The other reason is one of a growing self awareness of my need to understand and visualise a setting before I can progress my characters actions and interaction. It seems I cannot easily write if I don’t have a clear visual picture of the setting or layout of the place they are in, even if the dialogue is independent of the setting or location. Up until now all of the action has taken place in London and for each of the key locations I have been able to either recreate the setting e.g. Benekey’s the pub at the beginning was a real place, see here and much of it’s interior is still visible today as the Citte of York in Holborn. In fact I have been there, had a pint and generally soaked up the atmosphere.
For navigation around the Victorian capital, Booths Maps of London Poverty have been invaluable for identifying streets, planning routes, as well as pinpointing the Location of the “The Devils Acre” a rookery or slum that existed at the time. Finally being able to find floor plans of Victorian town houses has allowed me to create the London base for the Cadre in such a way that I can mentally move through it and visualise each room and the relationship between them and their original functions. Now I find myself all at sea.
I hadn’t really considered this until it became clear that as I moved my characters off dry land and onto the ocean, I would need to create a new mini universe for them to inhabit.

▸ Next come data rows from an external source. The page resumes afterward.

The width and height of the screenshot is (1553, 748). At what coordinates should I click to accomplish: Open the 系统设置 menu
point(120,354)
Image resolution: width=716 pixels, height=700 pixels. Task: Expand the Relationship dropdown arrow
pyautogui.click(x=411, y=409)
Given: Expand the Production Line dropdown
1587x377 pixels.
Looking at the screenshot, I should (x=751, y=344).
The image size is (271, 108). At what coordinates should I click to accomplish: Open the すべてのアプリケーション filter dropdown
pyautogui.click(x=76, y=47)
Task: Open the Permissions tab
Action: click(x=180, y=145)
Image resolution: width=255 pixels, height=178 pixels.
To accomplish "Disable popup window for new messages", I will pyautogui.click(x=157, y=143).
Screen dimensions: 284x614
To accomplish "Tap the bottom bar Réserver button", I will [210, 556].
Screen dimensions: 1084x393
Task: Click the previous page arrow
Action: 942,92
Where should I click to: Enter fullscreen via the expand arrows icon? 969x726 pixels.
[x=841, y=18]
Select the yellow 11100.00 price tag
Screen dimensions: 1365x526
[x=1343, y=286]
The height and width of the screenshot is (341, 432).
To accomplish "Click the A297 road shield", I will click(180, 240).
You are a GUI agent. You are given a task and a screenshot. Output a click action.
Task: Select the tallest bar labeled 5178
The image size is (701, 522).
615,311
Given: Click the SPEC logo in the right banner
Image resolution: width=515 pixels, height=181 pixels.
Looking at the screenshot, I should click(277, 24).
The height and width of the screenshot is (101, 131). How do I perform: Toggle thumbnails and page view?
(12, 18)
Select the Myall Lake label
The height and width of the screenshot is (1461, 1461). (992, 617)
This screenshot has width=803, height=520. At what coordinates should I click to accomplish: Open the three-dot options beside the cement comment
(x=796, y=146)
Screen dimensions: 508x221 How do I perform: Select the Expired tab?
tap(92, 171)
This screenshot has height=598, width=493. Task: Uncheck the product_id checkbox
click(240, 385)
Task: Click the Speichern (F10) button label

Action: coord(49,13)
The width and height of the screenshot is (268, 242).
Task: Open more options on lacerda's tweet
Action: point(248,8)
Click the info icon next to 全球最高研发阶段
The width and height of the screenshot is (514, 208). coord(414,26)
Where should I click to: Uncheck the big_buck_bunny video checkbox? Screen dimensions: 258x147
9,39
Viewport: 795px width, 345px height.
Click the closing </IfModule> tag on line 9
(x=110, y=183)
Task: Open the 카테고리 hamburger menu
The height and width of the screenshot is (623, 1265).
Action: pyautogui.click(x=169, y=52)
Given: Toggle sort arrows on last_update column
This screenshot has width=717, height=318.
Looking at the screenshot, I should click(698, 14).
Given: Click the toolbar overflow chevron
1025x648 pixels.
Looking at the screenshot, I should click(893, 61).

As soon as I started this new section, I found myself struggling to make sense of what I was writing. It seems I need to fully realise the new setting before I can start progressing the story. So the upshot of this is that I need to fully understand what a Victorian steam warship was like, the crew, their quarters, what they ate, the normal ships routine, even though those details may only surface as passing references in the text and play no real part in the story itself. So it’s off to the library and the interweb for a period of micro world building just so my heroes can continue their relationships, their bickering, encounter new challenges, and that’s before they finally get to Africa, where the real story begins………
See you next week, hopefully with some real progress to report.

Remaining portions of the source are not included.